— Так вы тоже нашего полка? — обрадовался хозяин. — Теперь нет, успокоился, а по первому полю часто срывал стойку. Но ведь по себе-то как хорош? Правда? От вывозных родителей, медалирован. Я ведь кинолог, бессменный председатель жюри всех выставок при всех государственных режимах, — элегантно пошутил бывший адвокат, — специалист вне политики. Даже консультантом «Динамо» состоял по секции охоты и собаководства. В советские годы это благородное искусство, конечно, пало, как и все прочие. Но здешним воротилам собачек я все-таки подобрал, таких, что одно загляденье! В «Динамо» даже стаю гончих завел, костромичей. У бывшего псаря великого князя Николая Николаевича породу добыл. Да-с, — хлопнул он себя по коленке. — Теперь немцы за эту стайку обеими руками схватились и куда-то в Баварию увезли. Я же это и устроил! Ведь надо спасать породу! Надо-с! — вдохновенно закончил он.
За ужином говорил, пожалуй, только Залесский. Не говорил, а ораторствовал, уверенно округляя каждую фразу и порой прерывая плавную речь эффектными паузами. Проголодавшиеся Брянцев и Мишка молчали и ели. Всё поданное на стол было очень вкусно и становилось еще вкуснее, когда старушка накладывала гостям своими пухленькими, в подушечках, ручками.
— Кушайте, кушайте, вы с дороги, — беспрерывно повторяла она. Мишка сначала дичился, стеснялся принимать повторные порции, но, увидев, что Брянцев берет их безо всякого смущения, и сам развернулся во всю ширь аппетита двадцатилетнего здорового парня. После каждой тарелки он добрел и теперь сам ласково, по-сыновьи, улыбался старушке.
— Да что вы, что вы, — я сыт по горло, не надо!
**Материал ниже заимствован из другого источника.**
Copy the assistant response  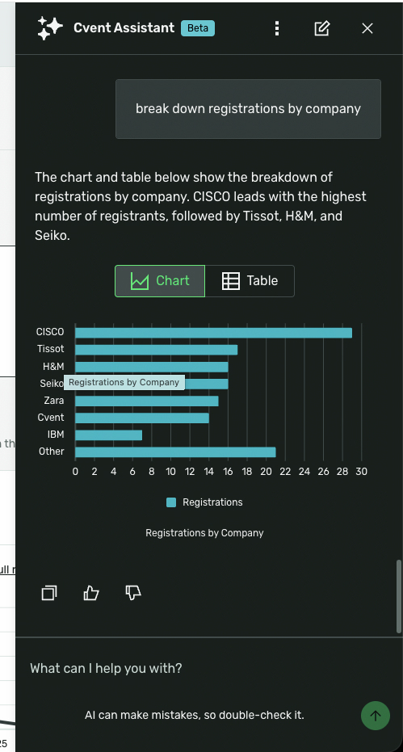pyautogui.click(x=49, y=593)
Но та не слушала его и подкладывала, а он снова съедал.
Залесский говорил только о себе. Между первой и второй рюмками настоянной на мандариновых корках водке — рюмками, а не стопками, как привыкли пить водку в советское время. Брянцев успел прослушать детально изложенную повесть о юношеских томлениях и борениях университетских лет своего хозяина, о терзании его, как передового интеллигента «проклятыми вопросами»; между второй и третьей Залесский поведал о своих первых успехах на поприще адвокатуры, о блестящей будущности, предсказанной патроном Карабчевским своему талантливому помощнику. Но судьба, «Эдипов рок», обрушила на восходящее светило страшный удар; петербургские туманы и напряженная работа отозвались туберкулезом. Пришлось перекочевывать на благодатный юг, в провинцию, где Залесский сделал, конечно, все, что мог, но поле деятельности было слишком узко…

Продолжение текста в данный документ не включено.